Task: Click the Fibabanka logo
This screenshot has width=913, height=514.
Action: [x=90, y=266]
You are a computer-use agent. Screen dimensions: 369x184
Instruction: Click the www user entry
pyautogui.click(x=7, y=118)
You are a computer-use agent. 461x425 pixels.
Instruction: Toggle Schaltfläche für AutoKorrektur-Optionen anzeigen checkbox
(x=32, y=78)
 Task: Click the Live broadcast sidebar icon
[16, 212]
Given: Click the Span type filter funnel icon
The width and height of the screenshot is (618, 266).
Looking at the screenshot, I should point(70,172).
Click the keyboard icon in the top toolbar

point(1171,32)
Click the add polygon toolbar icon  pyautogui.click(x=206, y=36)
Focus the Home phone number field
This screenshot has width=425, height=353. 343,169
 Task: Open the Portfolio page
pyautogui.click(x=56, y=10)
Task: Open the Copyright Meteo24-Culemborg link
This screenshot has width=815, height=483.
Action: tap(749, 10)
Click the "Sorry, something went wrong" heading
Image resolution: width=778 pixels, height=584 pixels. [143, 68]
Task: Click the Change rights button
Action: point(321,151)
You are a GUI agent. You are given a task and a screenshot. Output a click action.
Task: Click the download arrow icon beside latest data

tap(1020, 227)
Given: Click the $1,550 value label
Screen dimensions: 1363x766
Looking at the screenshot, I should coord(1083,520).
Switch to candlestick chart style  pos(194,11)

--

From the first line to the last, copy the data exactly.

Your solution:
Task: Click the Fibabanka logo
This screenshot has width=913, height=514.
Action: [x=90, y=266]
You are a computer-use agent. Screen dimensions: 369x184
Instruction: Click the www user entry
pyautogui.click(x=7, y=118)
You are a computer-use agent. 461x425 pixels.
Instruction: Toggle Schaltfläche für AutoKorrektur-Optionen anzeigen checkbox
(x=32, y=78)
 Task: Click the Live broadcast sidebar icon
[16, 212]
Given: Click the Span type filter funnel icon
The width and height of the screenshot is (618, 266).
Looking at the screenshot, I should point(70,172).
Click the keyboard icon in the top toolbar

point(1171,32)
Click the add polygon toolbar icon  pyautogui.click(x=206, y=36)
Focus the Home phone number field
This screenshot has width=425, height=353. 343,169
 Task: Open the Portfolio page
pyautogui.click(x=56, y=10)
Task: Open the Copyright Meteo24-Culemborg link
This screenshot has width=815, height=483.
Action: tap(749, 10)
Click the "Sorry, something went wrong" heading
Image resolution: width=778 pixels, height=584 pixels. [143, 68]
Task: Click the Change rights button
Action: point(321,151)
You are a GUI agent. You are given a task and a screenshot. Output a click action.
Task: Click the download arrow icon beside latest data

tap(1020, 227)
Given: Click the $1,550 value label
Screen dimensions: 1363x766
Looking at the screenshot, I should coord(1083,520).
Switch to candlestick chart style  pos(194,11)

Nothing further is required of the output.